>> BEGIN
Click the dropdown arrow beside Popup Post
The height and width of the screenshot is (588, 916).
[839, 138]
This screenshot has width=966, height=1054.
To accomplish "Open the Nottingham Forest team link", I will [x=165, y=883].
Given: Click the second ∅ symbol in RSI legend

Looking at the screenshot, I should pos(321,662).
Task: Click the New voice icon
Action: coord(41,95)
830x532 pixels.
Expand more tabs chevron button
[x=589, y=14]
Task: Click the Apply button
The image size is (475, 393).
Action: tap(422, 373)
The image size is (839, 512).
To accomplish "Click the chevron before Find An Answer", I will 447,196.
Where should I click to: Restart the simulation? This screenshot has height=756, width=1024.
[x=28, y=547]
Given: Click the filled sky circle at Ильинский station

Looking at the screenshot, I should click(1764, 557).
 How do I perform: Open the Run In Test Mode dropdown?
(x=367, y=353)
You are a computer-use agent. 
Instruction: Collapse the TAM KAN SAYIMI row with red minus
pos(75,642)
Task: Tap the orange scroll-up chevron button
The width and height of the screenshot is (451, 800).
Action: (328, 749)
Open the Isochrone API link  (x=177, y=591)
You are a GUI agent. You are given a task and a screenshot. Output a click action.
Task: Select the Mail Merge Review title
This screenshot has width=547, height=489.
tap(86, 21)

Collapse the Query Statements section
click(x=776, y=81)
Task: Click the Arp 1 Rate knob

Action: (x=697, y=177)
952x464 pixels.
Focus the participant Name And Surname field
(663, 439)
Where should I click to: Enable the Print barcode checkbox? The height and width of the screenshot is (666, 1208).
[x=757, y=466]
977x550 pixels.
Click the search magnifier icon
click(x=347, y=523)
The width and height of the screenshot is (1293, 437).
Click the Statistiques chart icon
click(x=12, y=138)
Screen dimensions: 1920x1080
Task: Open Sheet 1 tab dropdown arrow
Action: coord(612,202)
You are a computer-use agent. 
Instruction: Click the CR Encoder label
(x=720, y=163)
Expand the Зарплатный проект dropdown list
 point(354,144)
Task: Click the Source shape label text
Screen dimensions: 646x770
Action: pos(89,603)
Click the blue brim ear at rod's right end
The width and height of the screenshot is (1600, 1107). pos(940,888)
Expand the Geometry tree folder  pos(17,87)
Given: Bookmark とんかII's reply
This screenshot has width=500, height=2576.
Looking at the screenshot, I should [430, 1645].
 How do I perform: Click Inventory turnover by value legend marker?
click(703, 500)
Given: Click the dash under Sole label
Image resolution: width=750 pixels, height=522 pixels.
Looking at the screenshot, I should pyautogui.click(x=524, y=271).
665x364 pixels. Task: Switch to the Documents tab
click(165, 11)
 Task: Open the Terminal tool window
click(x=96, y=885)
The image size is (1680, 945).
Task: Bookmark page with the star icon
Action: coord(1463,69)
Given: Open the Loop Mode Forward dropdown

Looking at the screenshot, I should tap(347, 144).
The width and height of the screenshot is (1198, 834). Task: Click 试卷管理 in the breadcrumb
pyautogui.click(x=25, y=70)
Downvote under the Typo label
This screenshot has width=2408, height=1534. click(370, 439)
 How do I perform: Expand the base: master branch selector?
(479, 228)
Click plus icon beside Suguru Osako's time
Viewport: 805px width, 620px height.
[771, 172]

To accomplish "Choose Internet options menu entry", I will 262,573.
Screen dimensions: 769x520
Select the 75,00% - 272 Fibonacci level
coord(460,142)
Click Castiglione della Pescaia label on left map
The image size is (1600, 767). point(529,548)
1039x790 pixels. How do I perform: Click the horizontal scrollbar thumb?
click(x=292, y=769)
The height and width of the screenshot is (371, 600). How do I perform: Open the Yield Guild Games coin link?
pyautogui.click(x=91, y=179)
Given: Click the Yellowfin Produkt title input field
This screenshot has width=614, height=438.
>> END
Rewrite the lines above, replacing "Fibonacci level" with "Fibonacci line" throughout and leaving everything else unchanged.

Click the dropdown arrow beside Popup Post
The height and width of the screenshot is (588, 916).
[839, 138]
This screenshot has width=966, height=1054.
To accomplish "Open the Nottingham Forest team link", I will [x=165, y=883].
Given: Click the second ∅ symbol in RSI legend

Looking at the screenshot, I should pos(321,662).
Task: Click the New voice icon
Action: coord(41,95)
830x532 pixels.
Expand more tabs chevron button
[x=589, y=14]
Task: Click the Apply button
The image size is (475, 393).
Action: tap(422, 373)
The image size is (839, 512).
To accomplish "Click the chevron before Find An Answer", I will 447,196.
Where should I click to: Restart the simulation? This screenshot has height=756, width=1024.
[x=28, y=547]
Given: Click the filled sky circle at Ильинский station

Looking at the screenshot, I should click(1764, 557).
 How do I perform: Open the Run In Test Mode dropdown?
(x=367, y=353)
You are a computer-use agent. 
Instruction: Collapse the TAM KAN SAYIMI row with red minus
pos(75,642)
Task: Tap the orange scroll-up chevron button
The width and height of the screenshot is (451, 800).
Action: (328, 749)
Open the Isochrone API link  (x=177, y=591)
You are a GUI agent. You are given a task and a screenshot. Output a click action.
Task: Select the Mail Merge Review title
This screenshot has width=547, height=489.
tap(86, 21)

Collapse the Query Statements section
click(x=776, y=81)
Task: Click the Arp 1 Rate knob

Action: (x=697, y=177)
952x464 pixels.
Focus the participant Name And Surname field
(663, 439)
Where should I click to: Enable the Print barcode checkbox? The height and width of the screenshot is (666, 1208).
[x=757, y=466]
977x550 pixels.
Click the search magnifier icon
click(x=347, y=523)
The width and height of the screenshot is (1293, 437).
Click the Statistiques chart icon
click(x=12, y=138)
Screen dimensions: 1920x1080
Task: Open Sheet 1 tab dropdown arrow
Action: coord(612,202)
You are a computer-use agent. 
Instruction: Click the CR Encoder label
(x=720, y=163)
Expand the Зарплатный проект dropdown list
 point(354,144)
Task: Click the Source shape label text
Screen dimensions: 646x770
Action: pos(89,603)
Click the blue brim ear at rod's right end
The width and height of the screenshot is (1600, 1107). pos(940,888)
Expand the Geometry tree folder  pos(17,87)
Given: Bookmark とんかII's reply
This screenshot has width=500, height=2576.
Looking at the screenshot, I should [430, 1645].
 How do I perform: Click Inventory turnover by value legend marker?
click(703, 500)
Given: Click the dash under Sole label
Image resolution: width=750 pixels, height=522 pixels.
Looking at the screenshot, I should pyautogui.click(x=524, y=271).
665x364 pixels. Task: Switch to the Documents tab
click(165, 11)
 Task: Open the Terminal tool window
click(x=96, y=885)
The image size is (1680, 945).
Task: Bookmark page with the star icon
Action: coord(1463,69)
Given: Open the Loop Mode Forward dropdown

Looking at the screenshot, I should tap(347, 144).
The width and height of the screenshot is (1198, 834). Task: Click 试卷管理 in the breadcrumb
pyautogui.click(x=25, y=70)
Downvote under the Typo label
This screenshot has width=2408, height=1534. click(370, 439)
 How do I perform: Expand the base: master branch selector?
(479, 228)
Click plus icon beside Suguru Osako's time
Viewport: 805px width, 620px height.
[771, 172]

To accomplish "Choose Internet options menu entry", I will 262,573.
Screen dimensions: 769x520
Select the 75,00% - 272 Fibonacci line
coord(460,142)
Click Castiglione della Pescaia label on left map
The image size is (1600, 767). point(529,548)
1039x790 pixels. How do I perform: Click the horizontal scrollbar thumb?
click(x=292, y=769)
The height and width of the screenshot is (371, 600). How do I perform: Open the Yield Guild Games coin link?
pyautogui.click(x=91, y=179)
Given: Click the Yellowfin Produkt title input field
This screenshot has width=614, height=438.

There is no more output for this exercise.